Records supplied:
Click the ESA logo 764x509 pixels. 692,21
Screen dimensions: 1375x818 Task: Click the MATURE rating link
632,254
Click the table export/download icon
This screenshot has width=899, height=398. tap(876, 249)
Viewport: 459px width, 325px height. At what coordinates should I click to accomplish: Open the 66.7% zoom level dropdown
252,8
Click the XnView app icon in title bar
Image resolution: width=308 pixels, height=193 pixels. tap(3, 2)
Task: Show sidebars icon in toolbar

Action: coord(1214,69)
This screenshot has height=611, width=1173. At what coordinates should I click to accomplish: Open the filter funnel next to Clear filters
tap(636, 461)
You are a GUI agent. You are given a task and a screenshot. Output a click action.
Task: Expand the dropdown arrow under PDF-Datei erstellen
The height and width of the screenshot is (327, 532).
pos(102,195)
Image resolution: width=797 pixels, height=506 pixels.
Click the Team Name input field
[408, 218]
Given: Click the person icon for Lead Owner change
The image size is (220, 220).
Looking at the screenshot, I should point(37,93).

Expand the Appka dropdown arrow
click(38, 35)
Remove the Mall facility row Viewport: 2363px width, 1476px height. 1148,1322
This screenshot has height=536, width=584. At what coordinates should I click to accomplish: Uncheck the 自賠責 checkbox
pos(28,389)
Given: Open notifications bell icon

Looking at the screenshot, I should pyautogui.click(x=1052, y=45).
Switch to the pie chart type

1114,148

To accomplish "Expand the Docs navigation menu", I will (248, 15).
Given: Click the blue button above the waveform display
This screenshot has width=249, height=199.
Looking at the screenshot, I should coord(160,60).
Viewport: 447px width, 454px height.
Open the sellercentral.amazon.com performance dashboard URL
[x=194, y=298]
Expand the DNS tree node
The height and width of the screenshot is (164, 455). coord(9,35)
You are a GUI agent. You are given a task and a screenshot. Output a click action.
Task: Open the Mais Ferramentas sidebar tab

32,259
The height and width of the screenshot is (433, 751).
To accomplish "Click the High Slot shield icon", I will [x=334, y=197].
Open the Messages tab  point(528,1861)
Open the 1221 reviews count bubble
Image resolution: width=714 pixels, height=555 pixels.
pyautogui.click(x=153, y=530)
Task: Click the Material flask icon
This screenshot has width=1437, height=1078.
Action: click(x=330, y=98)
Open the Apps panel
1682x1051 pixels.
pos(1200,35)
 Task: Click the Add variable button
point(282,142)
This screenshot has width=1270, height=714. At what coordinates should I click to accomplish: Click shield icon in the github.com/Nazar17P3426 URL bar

Brief:
Please repeat the lines above, swapping every "dropdown" for "drop-down" and leaving everything else unchanged.

Task solution:
Click the ESA logo 764x509 pixels. 692,21
Screen dimensions: 1375x818 Task: Click the MATURE rating link
632,254
Click the table export/download icon
This screenshot has width=899, height=398. tap(876, 249)
Viewport: 459px width, 325px height. At what coordinates should I click to accomplish: Open the 66.7% zoom level drop-down
252,8
Click the XnView app icon in title bar
Image resolution: width=308 pixels, height=193 pixels. tap(3, 2)
Task: Show sidebars icon in toolbar

Action: coord(1214,69)
This screenshot has height=611, width=1173. At what coordinates should I click to accomplish: Open the filter funnel next to Clear filters
tap(636, 461)
You are a GUI agent. You are given a task and a screenshot. Output a click action.
Task: Expand the drop-down arrow under PDF-Datei erstellen
The height and width of the screenshot is (327, 532).
pos(102,195)
Image resolution: width=797 pixels, height=506 pixels.
Click the Team Name input field
[408, 218]
Given: Click the person icon for Lead Owner change
The image size is (220, 220).
Looking at the screenshot, I should point(37,93).

Expand the Appka drop-down arrow
click(38, 35)
Remove the Mall facility row Viewport: 2363px width, 1476px height. 1148,1322
This screenshot has height=536, width=584. At what coordinates should I click to accomplish: Uncheck the 自賠責 checkbox
pos(28,389)
Given: Open notifications bell icon

Looking at the screenshot, I should pyautogui.click(x=1052, y=45).
Switch to the pie chart type

1114,148

To accomplish "Expand the Docs navigation menu", I will (248, 15).
Given: Click the blue button above the waveform display
This screenshot has width=249, height=199.
Looking at the screenshot, I should coord(160,60).
Viewport: 447px width, 454px height.
Open the sellercentral.amazon.com performance dashboard URL
[x=194, y=298]
Expand the DNS tree node
The height and width of the screenshot is (164, 455). coord(9,35)
You are a GUI agent. You are given a task and a screenshot. Output a click action.
Task: Open the Mais Ferramentas sidebar tab

32,259
The height and width of the screenshot is (433, 751).
To accomplish "Click the High Slot shield icon", I will [x=334, y=197].
Open the Messages tab  point(528,1861)
Open the 1221 reviews count bubble
Image resolution: width=714 pixels, height=555 pixels.
pyautogui.click(x=153, y=530)
Task: Click the Material flask icon
This screenshot has width=1437, height=1078.
Action: click(x=330, y=98)
Open the Apps panel
1682x1051 pixels.
pos(1200,35)
 Task: Click the Add variable button
point(282,142)
This screenshot has width=1270, height=714. At what coordinates should I click to accomplish: Click shield icon in the github.com/Nazar17P3426 URL bar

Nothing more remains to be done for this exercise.